0

Consider I have a class

class Employee
{
    public string Id { get; set; }
    public string Type { get; set; }
    public string Identifier { get; set; }
    public object Resume { get; set; }
    public DateTime StartDate { get; set; }
    public DateTime EndDate { get; set; }
}
List<Employee> employees = LoadEmployees(); //Around 2.5 million to 3 millions employees
employees = employees
                .Where(x => x.Identifier != null)
                .OrderBy(x => x.Identifier)
                .ToArray();

I have a requirement where I want to load and sort around 2.5 million employees in memory but the Linq query gets stuck on the OrderBy clause. Any pointers on this? I have created this Employee class just to simplify my problem.

meJustAndrew
  • 6,011
  • 8
  • 50
  • 76
Lizzy
  • 101
  • 7
  • What is wrong with what you have now? – Igor Mar 04 '19 at 21:54
  • My query gets stuck on var employees= employees.OrderBy(x => x.Identifier) .Where(x => x.Identifier != null) .ToArray(); – Lizzy Mar 04 '19 at 21:55
  • Also what is `LoadEmployees` and what is the return type? Can you sort them at the source (if LoadEmployees calls a database to retrieve the records for example). Also can you filter at the source and apply the `Identifier != null` condition at the source to the returned records? – Igor Mar 04 '19 at 21:55
  • 2
    Put the `.Where()` before the `.OrderBy()`. Also, change the `Employees` type to `IEnumerable` and remove as many `.ToArray()` calls as you can, especially within the `LoadEmployees()` method. – Joel Coehoorn Mar 04 '19 at 21:58
  • I am not getting the employees from a database. I am parsing it from a file – Lizzy Mar 04 '19 at 21:58
  • 1
    At the very least you could switch the `OrderBy` and the `Where`. – Igor Mar 04 '19 at 21:58
  • What do you intend to do with the resulting array? – Igor Mar 04 '19 at 21:59
  • That should be `ToList`, not `ToArray` if you change the code that way. Or you can use a new type. – Igor Mar 04 '19 at 22:03
  • It is also recommended to specify a `StringComparer`, in this case probably `OrdinalIgnoreCase`. That will make the sorting more efficient on string. – Igor Mar 04 '19 at 22:03
  • I want to apply some logic and then save it – Lizzy Mar 04 '19 at 22:04
  • In that case do not call `ToList` or `ToArray`. Instead do your logic on the returned `IEnumerable` and save it back to a/the `Stream`. That could also speed everything up. `var filteredEmployees = employees.Where(x => x.Identifier != null).OrderBy(x => x.Identifier, StringComparer.OrdinalIgnoreCase);` – Igor Mar 04 '19 at 22:05
  • Linq methods are notoriously slow.
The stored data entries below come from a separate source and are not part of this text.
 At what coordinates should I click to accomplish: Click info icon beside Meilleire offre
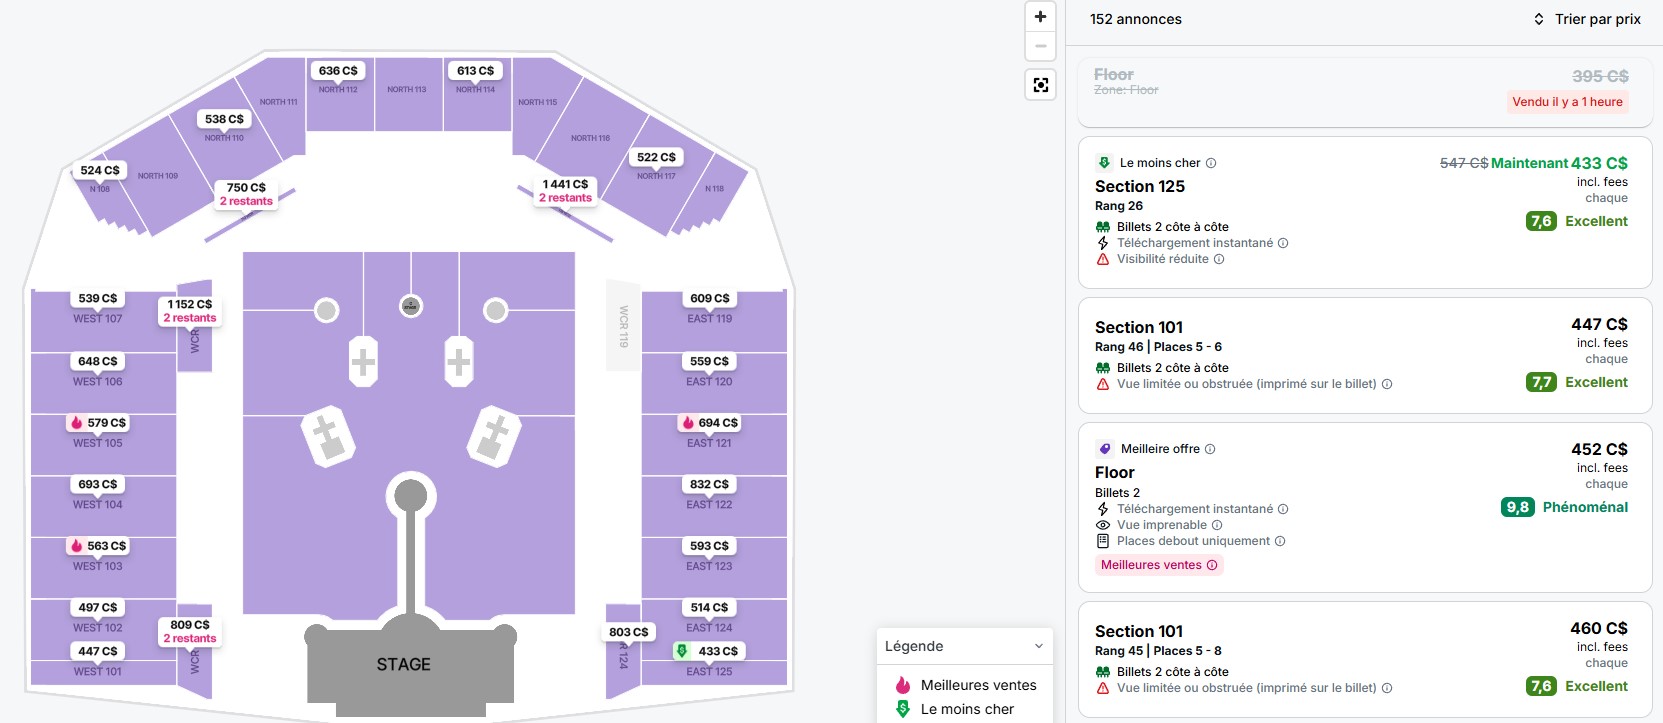(x=1210, y=449)
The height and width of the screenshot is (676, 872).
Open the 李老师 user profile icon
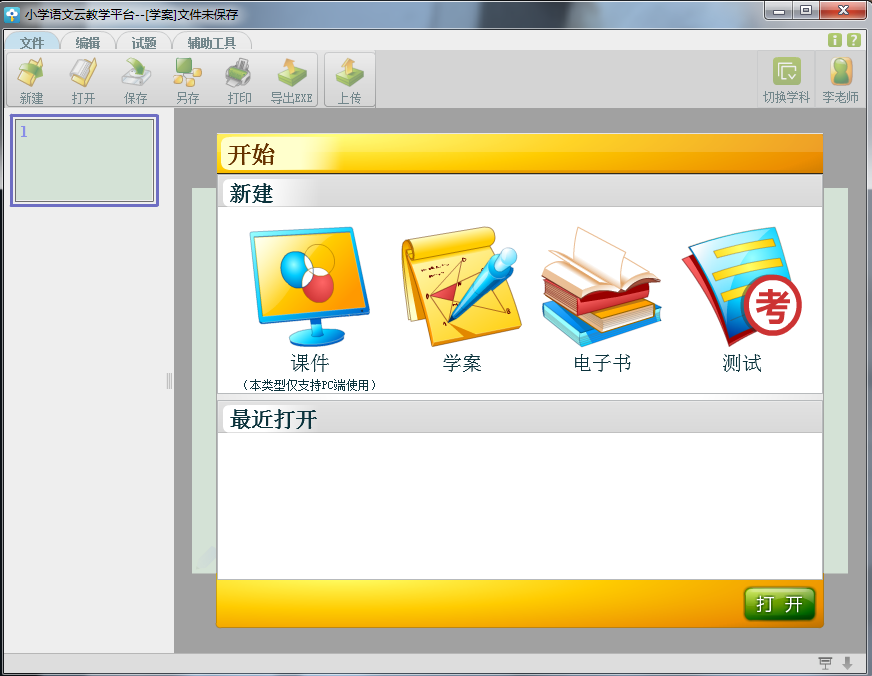(840, 80)
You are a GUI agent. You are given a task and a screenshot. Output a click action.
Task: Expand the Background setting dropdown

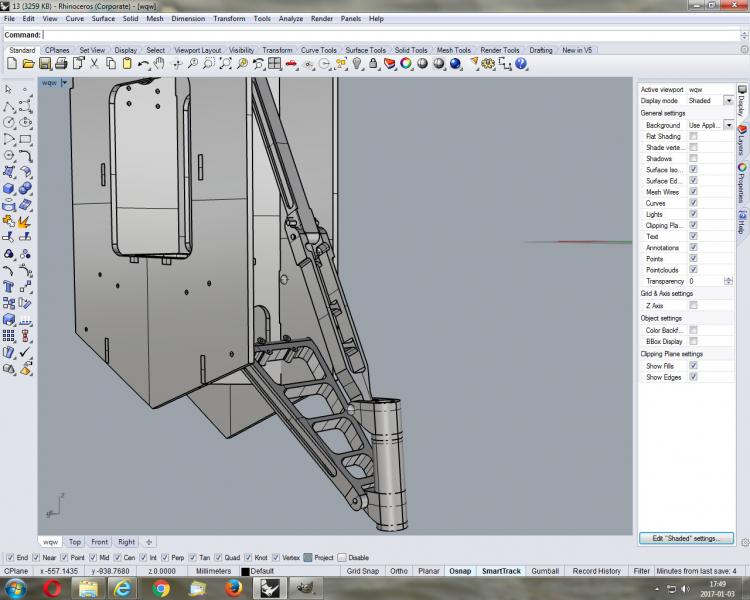(727, 125)
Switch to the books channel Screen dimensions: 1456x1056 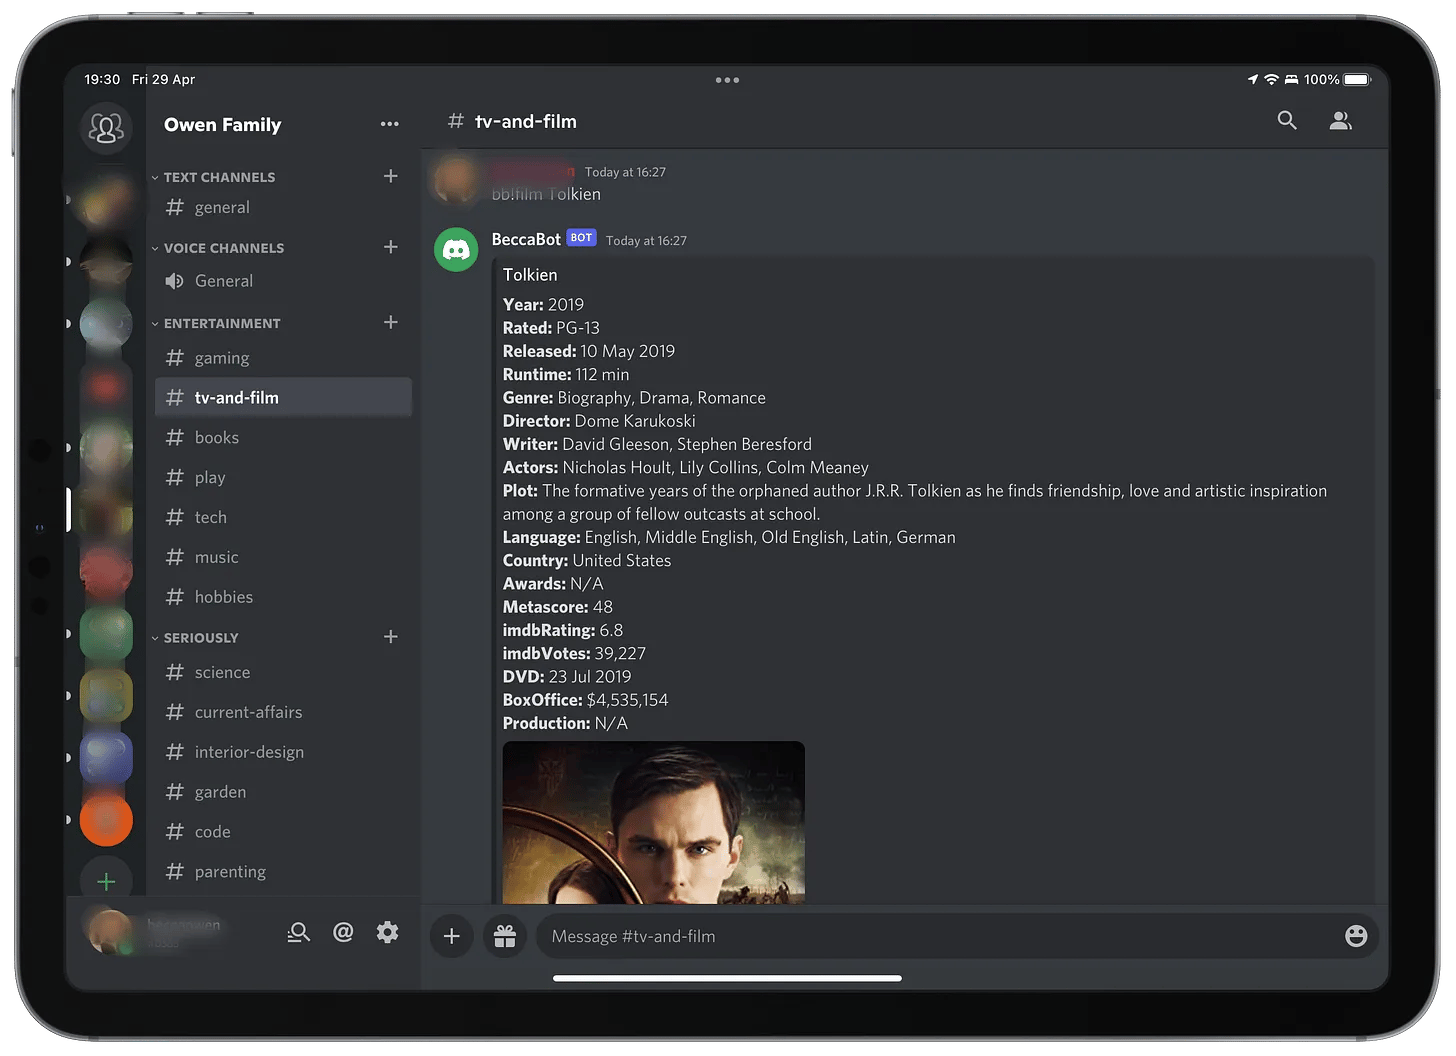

Try implementing a custom algorithm. – miara Mar 04 '19 at 22:10
  • 3
    @JeromeBaek I would really doubt this is the case... – meJustAndrew Mar 04 '19 at 22:12
  • Try sorting the list in place, using the List.Sort() method. That's an O(log N) algorithm, where I'd reckon LINQ OrderBy is an O(N log N) algorithm. – Jesse de Wit Mar 04 '19 at 22:58
  • @JessedeWit Why in the world would you expect LINQ to use an N^2 sorting algorithm? It doesn't, because there's no good reason to do something so silly. It uses a quicksort. – Servy Mar 04 '19 at 23:02
  • N log N, I meant, With LINQ, it'll have to iterate the remaining records to find the lowest for each record. While sorting in place is more efficient, because you can keep moving the next item in the list to the left until it falls in the right place. – Jesse de Wit Mar 04 '19 at 23:05
  • I take back everything I said: https://stackoverflow.com/a/1832713/3883866 – Jesse de Wit Mar 04 '19 at 23:13
  • Lizzy, you can take another look at the answer, since it was updated with the best performance enhancements that I was able to make and see if it helps you. – meJustAndrew Mar 05 '19 at 08:29
  • @JessedeWit Moving the next item to the left until it falls in place is a *very* inefficient sorting algorithm. No production code should ever use that approach. Yes, the LINQ method needs to materialize the whole collection in order to compute the first value. While something to be aware of, that does't make it's sort any less efficient than one of an already materialized collection. – Servy Mar 05 '19 at 14:26
  • Adding StringComparer.OrdinalIgnoreCase definately helped. – Lizzy Mar 05 '19 at 20:11

1 Answers1

3

I would use the .Where(x => x.Identifier != null) clause first, since it filters some data first and then do the OrderBy. Given the fact that you have only ~2.5 million records and that they are only basic types like string and DateTime, then you should not have any problems with the memory in this case.

Edit:

I have just ran your code as a sample and indeed it is a matter of seconds (like over 15 seconds on my machine which does not have a very powerful CPU, but still, it does not get stuck):

List<Employee> employees = new List<Employee>();
for(int i=0;i<2500000;i++)
{
    employees.Add(new Employee
    {
        Id = Guid.NewGuid().ToString(),
        Identifier = Guid.NewGuid().ToString(),
        Type = i.ToString(),
        StartDate = DateTime.MinValue,
        EndDate = DateTime.Now
    });
}

var newEmployees = employees
    .Where(x => x.Identifier != null)
    .OrderBy(x => x.Identifier)
    .ToArray();

As a second edit, I have just ran some tests, and it seems that an implementation using Parallel Linq can be in some cases faster with about 1.5 seconds than the serial implementation:

var newEmployees1 = employees.AsParallel()
    .Where(x => x.Identifier != null)
    .OrderBy(x => x.Identifier)
    .ToArray();

And these are the best numbers that I got:

7599 //serial implementation
5752 //parallel linq

But the parallel tests could variate from one machine to another so I suggest making some tests yourself and if you still find a problem about this, then maybe edit the question/post another one.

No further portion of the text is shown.